In practice, the development of generalized causal discovery methods requires tackling the challenges that come with real-world datasets and problems such as non-stationarity or heterogeneity of data. To address these problems, researchers have developed different assumptions that are required for different causal discovery methods to work. Some of these assumptions are causal Markov assumption, faithfulness assumption, Markov equivalence classes, and distribution equivalence (see [35] and [21] for more details).

Notably, despite these challenges and assumptions, causal discovery has been successfully applied in several manufacturing use cases. However, the true potential of causal discovery in manufacturing is still vague due to the lack of structured reviews of the field.

3. Methodology

The goal of this literature review is to investigate the current developments and state of research on causal discovery in manufacturing. Moreover, this review aims to identify the motivations, common application scenarios and approaches, as well as impacts and common challenges of causal discovery implementation in manufacturing. For this purpose, a structured literature review (SLR), as described by Webster and Watson [42], was undertaken. The initial body of literature was acquired from the Scopus database of scientific literature. Two key limitation factors were used for conducting the initial search, namely, keywords and research domains (conferences and journals). All scientific works published until the end of 2020 were considered in this review.
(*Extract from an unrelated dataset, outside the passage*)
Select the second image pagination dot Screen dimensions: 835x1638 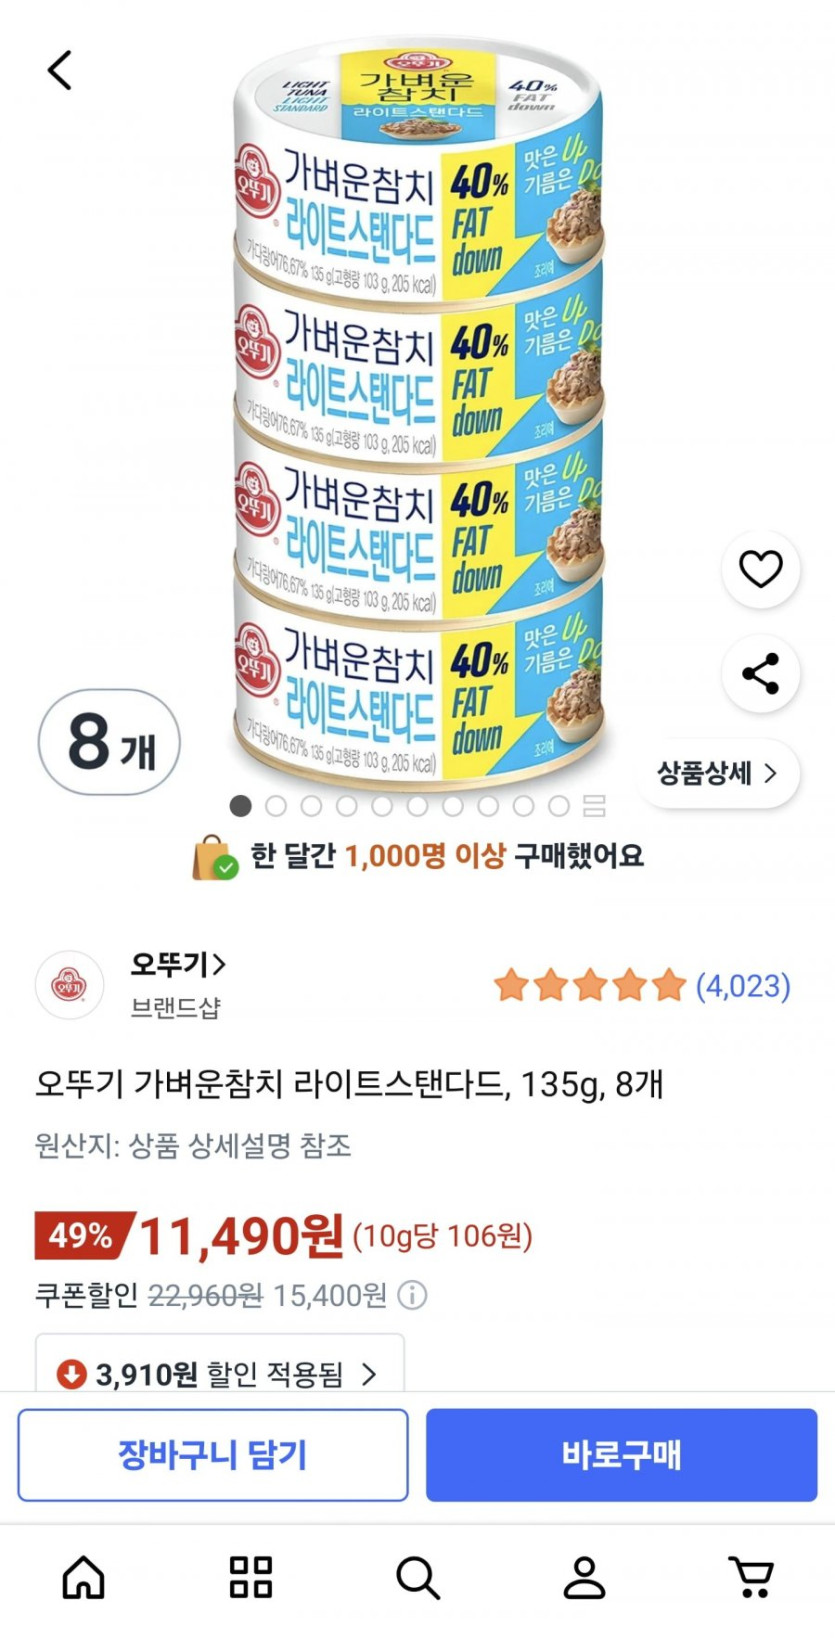click(x=276, y=806)
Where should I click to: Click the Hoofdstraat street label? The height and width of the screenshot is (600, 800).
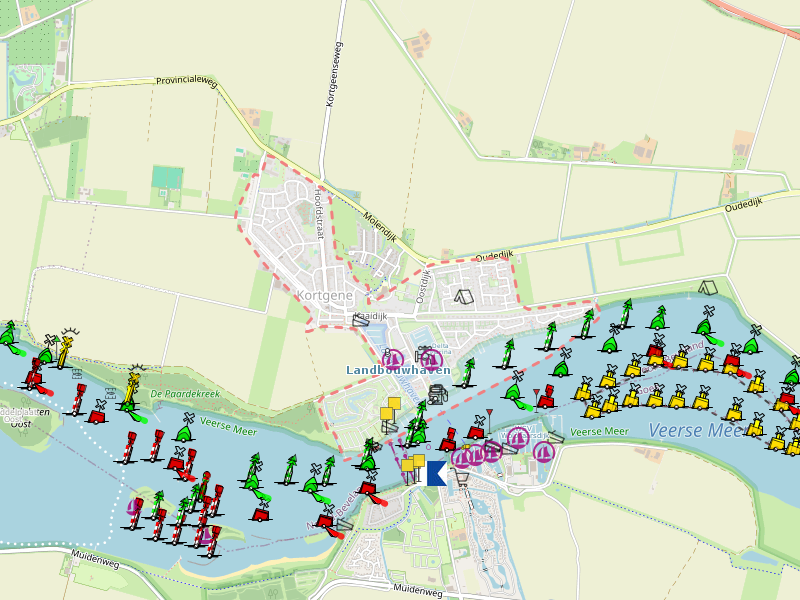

With regard to the keywords, the authors wanted to focus on data-driven causal discovery in Industry 4.0 scenarios. Hence, two main keyword groups were used. The first group of keywords aimed to capture the causal discovery focus of the literature, while the second group focused on manufacturing-related problems. As stated in the previous Section, different causality-related terms were used interchangeably in the literature, so several keywords alongside “causal discovery” were utilized (e.g., causal structure, causal inference, causal modeling, causal analysis, etc.). The second group of keywords focused on the manufacturing-related context in the literature, including manufacturing, industrial, production, fault detection, and process control. Due to active research of causal discovery in other fields, such as medicine, economy, social sciences, and biology, several keywords were used as exclusion criteria. Keywords such as “health”, “FMRI”, and “market uncertainty” were used to exclude literature that did not focus on the industrial applications of causal discovery.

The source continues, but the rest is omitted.